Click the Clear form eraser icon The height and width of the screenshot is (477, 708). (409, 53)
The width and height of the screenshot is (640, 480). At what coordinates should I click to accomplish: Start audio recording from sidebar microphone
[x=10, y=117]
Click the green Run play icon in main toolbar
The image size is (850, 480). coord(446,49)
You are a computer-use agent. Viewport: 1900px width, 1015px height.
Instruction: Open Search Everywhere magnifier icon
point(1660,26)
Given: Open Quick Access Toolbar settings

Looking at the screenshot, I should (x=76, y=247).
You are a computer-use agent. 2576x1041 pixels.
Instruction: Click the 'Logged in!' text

^^^^^^^^^^^^^^^^

Every record above is to be transcribed exactly as written.

Click the Clear form eraser icon The height and width of the screenshot is (477, 708). (409, 53)
The width and height of the screenshot is (640, 480). At what coordinates should I click to accomplish: Start audio recording from sidebar microphone
[x=10, y=117]
Click the green Run play icon in main toolbar
The image size is (850, 480). coord(446,49)
You are a computer-use agent. Viewport: 1900px width, 1015px height.
Instruction: Open Search Everywhere magnifier icon
point(1660,26)
Given: Open Quick Access Toolbar settings

Looking at the screenshot, I should (x=76, y=247).
You are a computer-use agent. 2576x1041 pixels.
Instruction: Click the 'Logged in!' text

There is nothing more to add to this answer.